For almost a decade, Jessica Gomes didn’t address that she was living with HIV.
Yes, she’d used intravenous drugs, but she’d been careful about what syringes she used. Yes, doctors had given her prescriptions to keep the disease in check, but “I was never good at taking medication because, to me, if I took the meds, it was like I was accepting it,” she says.
Her unstable lifestyle and housing insecurity issues exacerbated the problem. “It’s not like you have a medicine cabinet on the (street) corner,” she says. “If I had to carry a prescription bottle, I’d worry about (the pills) getting stolen or being tempted to sell them. That’s the reality.”
Thanks to Prevention Point Philadelphia and its primary care clinic for people living with HIV—Sana Clinic—that’s no longer Jessica’s reality.
Jessica, 38, now receives a Cabenuva injection once every two months. Her experiences at Sana have been so positive that she’s trying to end her opioid use disorder as well; she recently began a monthly Sublocade regimen.
After the first Sublocade injection, she recalls, she opened her eyes to see Sana Clinic Physician Dr. Jessica Meisner and PPP Case Manager Alex Kolstoe “standing there like proud parents.”
“They were like, ‘You did it! We’re so proud of you!’” Jessica says.
The support of PPP staffers like Dr. Meisner and Alex has been what’s missing from Jessica’s life and recovery, she says. She tried Suboxone before, but she never felt the doctor treating her cared about her.
“She never remembered my name, or at least she never indicated that she did. There was no doctor-patient relationship,” Jessica says. “Dr. Meisner’s completely different… She cares. She’s genuine.”

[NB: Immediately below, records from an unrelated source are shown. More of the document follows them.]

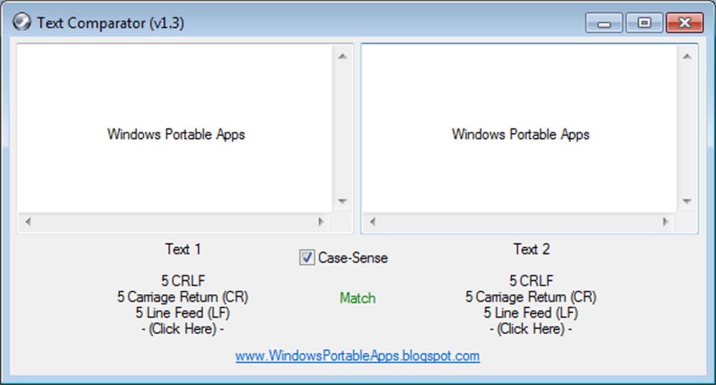
Task: Minimize the Text Comparator window
Action: (604, 24)
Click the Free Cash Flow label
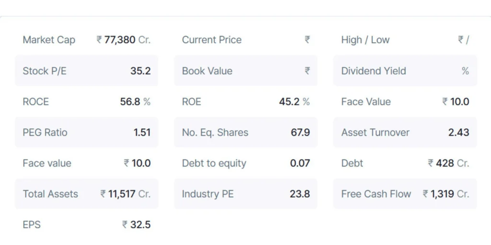 [x=376, y=194]
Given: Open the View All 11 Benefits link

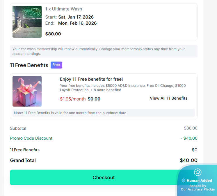Looking at the screenshot, I should tap(168, 98).
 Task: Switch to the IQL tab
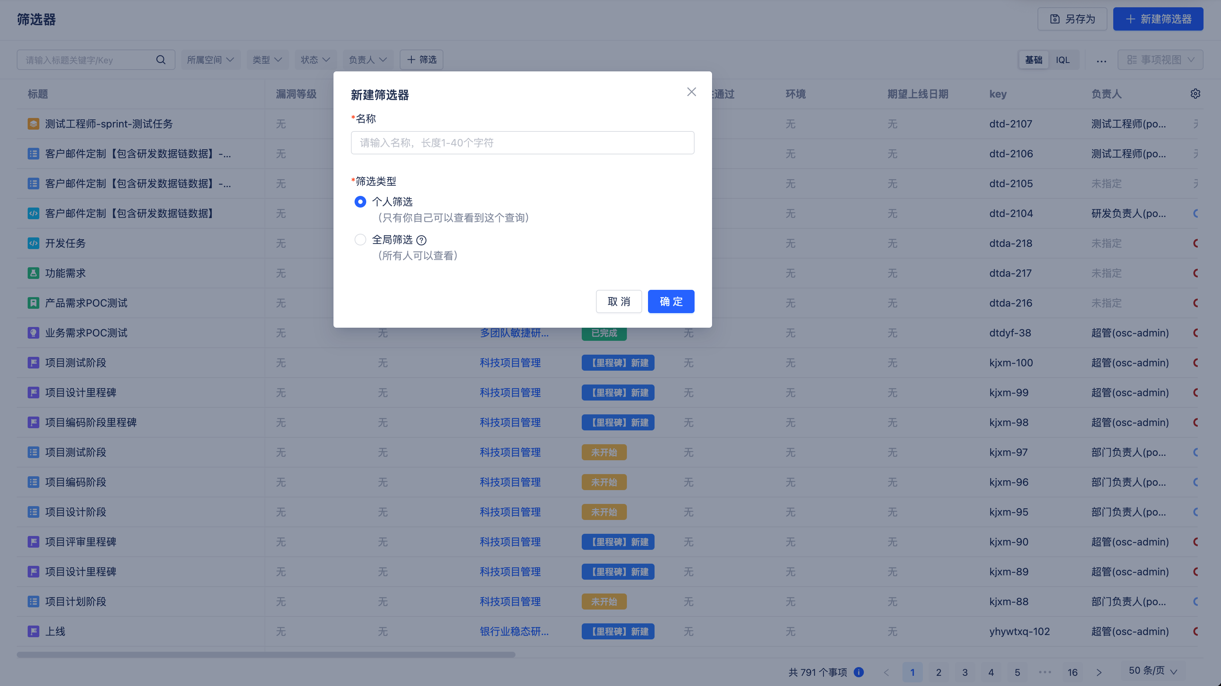point(1062,60)
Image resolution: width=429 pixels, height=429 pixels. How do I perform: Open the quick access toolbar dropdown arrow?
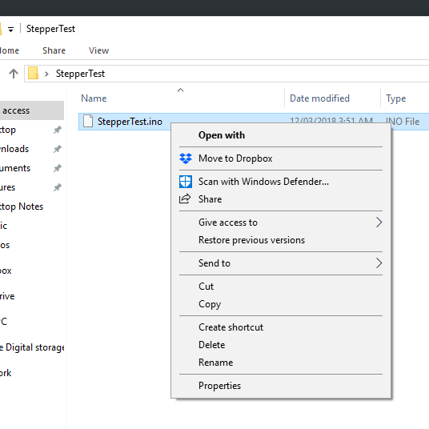10,30
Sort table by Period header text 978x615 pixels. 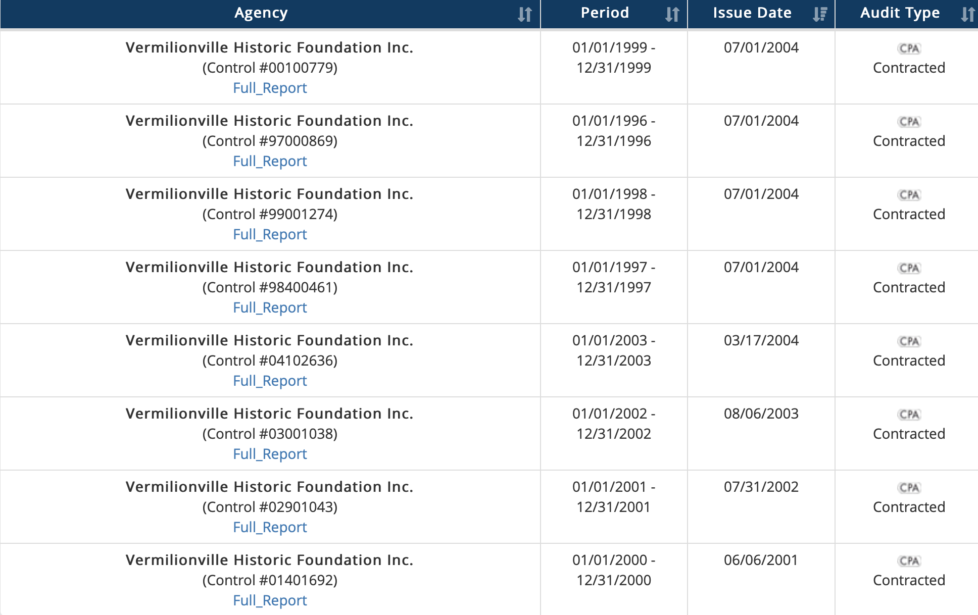click(605, 13)
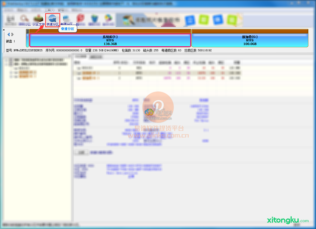Click the red circular icon on the toolbar

click(x=81, y=18)
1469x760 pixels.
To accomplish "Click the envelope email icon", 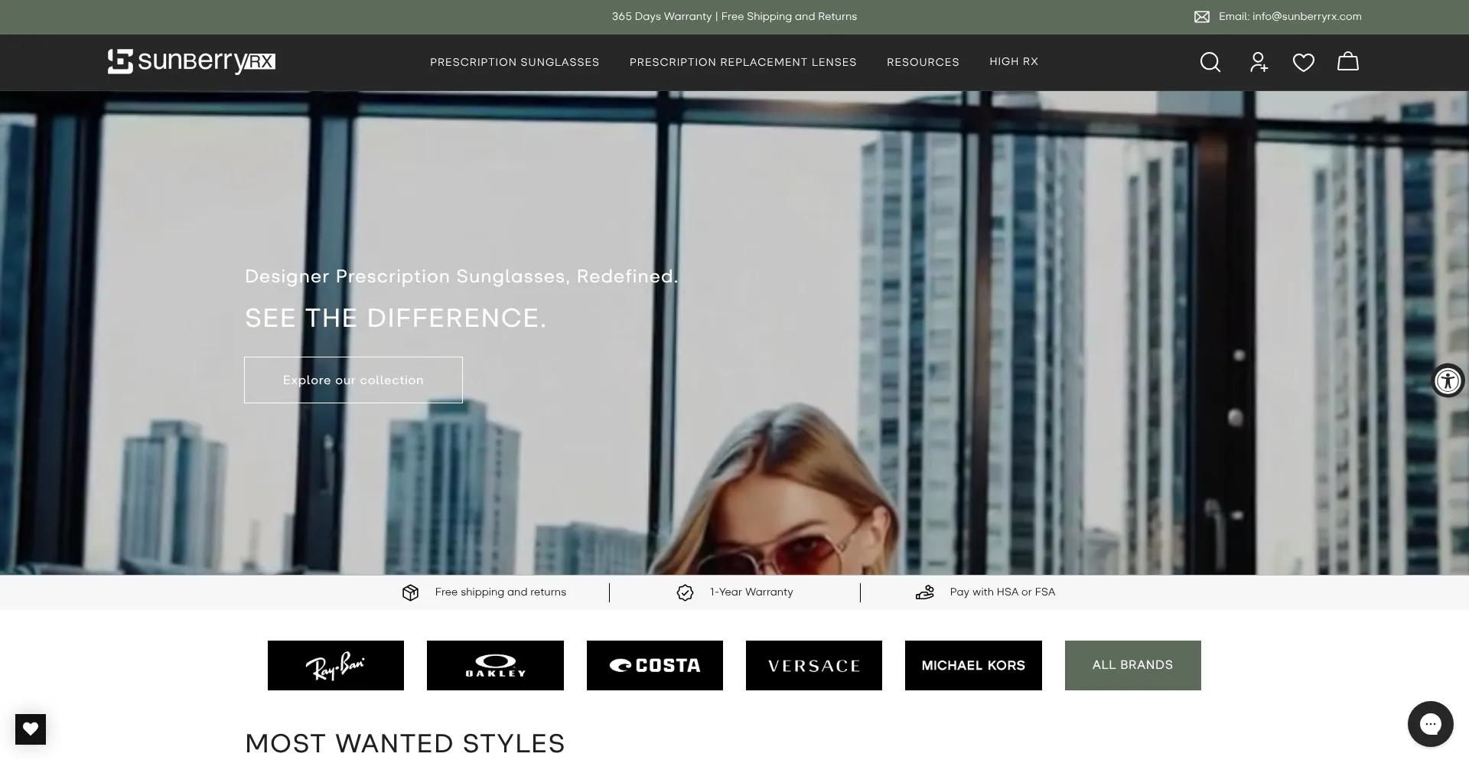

Jessica laughs when she says that Alex almost “over-advocates for me.”
“Anything that I need taken care of, he’s there,” she says. “I know that’s what he gets paid for, but he goes above and beyond. There have been times when he’s taken me to the ER and sat with me to make sure I’m ok. That matters.”
For the first time in years, Jessica is thinking about her future. She’d like to return to Temple University, where she’d once studied, to earn a nursing degree. She’s already getting some hands-on lessons from a PPP wound care nurse, Rachel Neuschatz, who Jessica calls “an inspiration and wound-care goddess.”
She would also like to get her own apartment that she can fill with books. An avid reader, Jessica has for years been building a collection of works she calls “timeless classics” including Emily Bronte’s Wuthering Heights and Thomas Hardy’s Tess of the d’Urbervilles.
“I hate how people look at addicts and how addicts get treated,” she says. “One thing I want people to know about me and others is that we’re human beings… You never know where life is going to take you, so be mindful (before you judge).”